A recent study published in the Annals of Internal Medicine investigated the cleanliness of hospitals by observing the cleaning methods used in those facilities.
Researchers from the University of Pennsylvania’s Perelman School of Medicine found that there is surprisingly little evidence that suggests the best methods used to disinfect hospital rooms.
In the study, the team looked through available research that was previously conducted. They wanted to know which methods were used to clean surfaces, how the cleaning was monitored, and what system-level factors were needed to successfully disinfect the hospitals.

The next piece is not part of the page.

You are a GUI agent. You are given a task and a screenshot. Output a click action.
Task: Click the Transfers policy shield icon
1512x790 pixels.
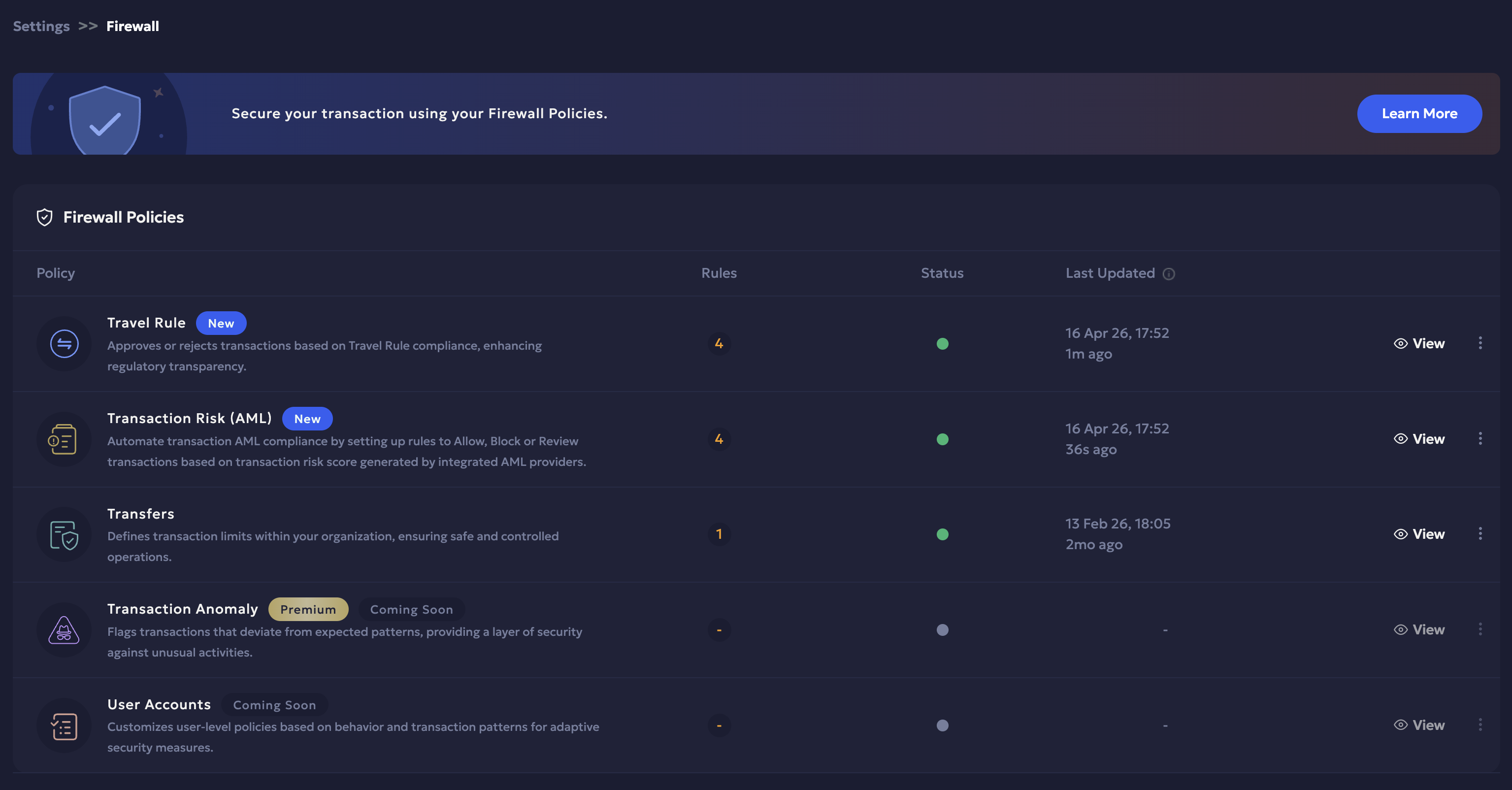pyautogui.click(x=64, y=535)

The team looked at a total of 80 studies. Of those studies, 76 were primary studies, and four were systematic reviews. The majority of the studies focused on the before and after results of a single experiment, using a specific cleaning agent. Over 65% of studies focused on hospital surface contamination, while few focused on how the outcomes affected patients.
”We found that the research to date does provide a good overall picture of the before and after results of particular cleaning agents and approaches to monitoring cleanliness,” explains Dr. Jennifer Han, senior author and assistant professor of medicine and epidemiology. The study found that there are only a few studies that have concrete methods to evaluate the effectiveness of their cleaning routine.

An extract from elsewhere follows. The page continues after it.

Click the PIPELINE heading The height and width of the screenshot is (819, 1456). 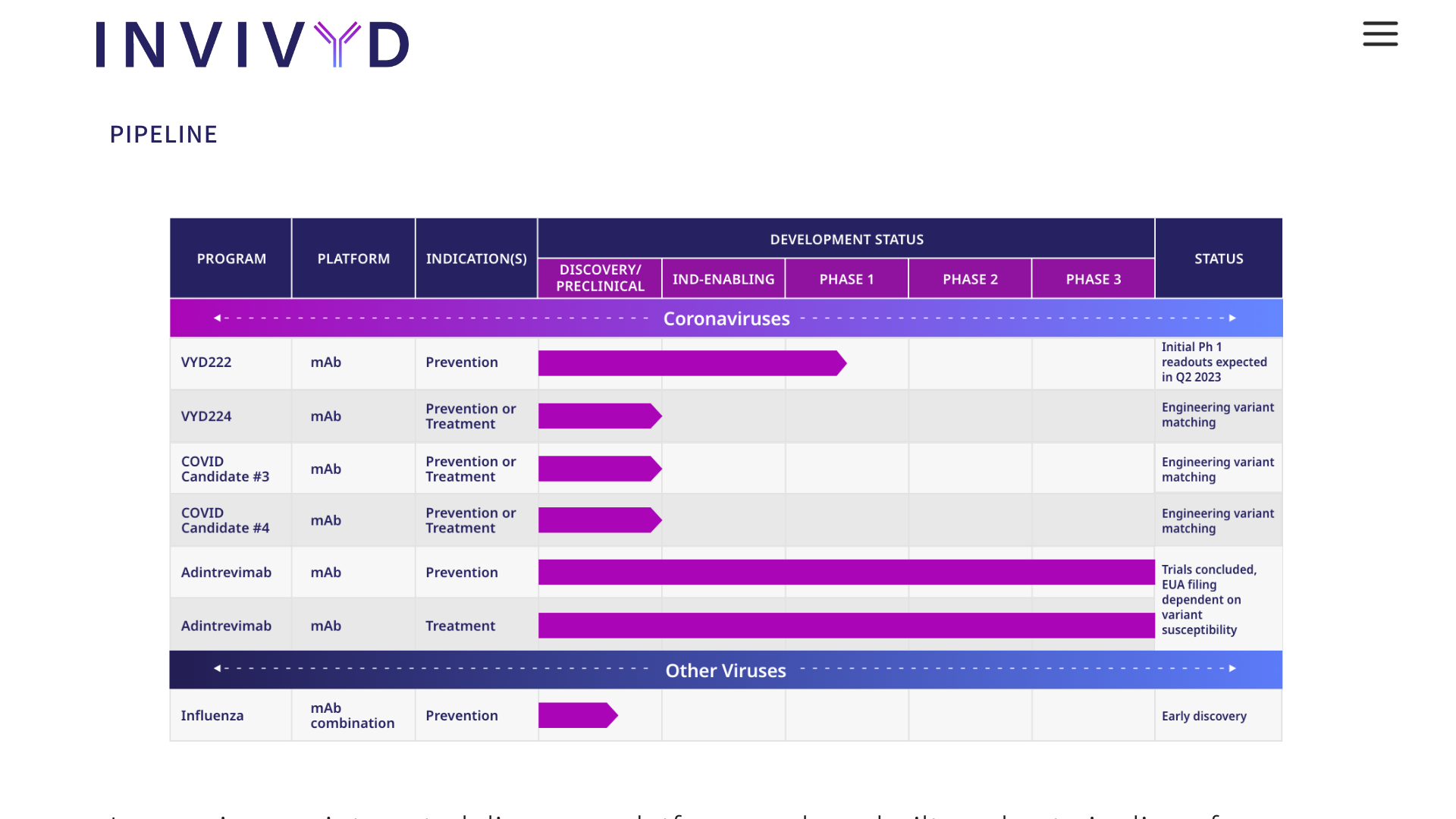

“Researchers now need to take the next step and compare the various ways of cleaning those surfaces and monitoring their cleanliness in order to determine which are the most effective in driving down the rate of hospital-acquired infections.”
According to the Centers for Disease Control and Prevention, about one in 25 hospital patients contract health care associated infections, or HAIs, during their stay in the hospital. Bacteria can multiply by up to 31% daily of surfaces that are not regularly cleaned or disinfected. To prevent the spread of HAIs, hospitals need to follow a thorough cleaning regimen.
The researchers suggest that there is increased concern involving the cleaning and disinfection of hospital environments, and that further studies on the subject are needed in response to the current limitations, and to prevent the spread of HAIs.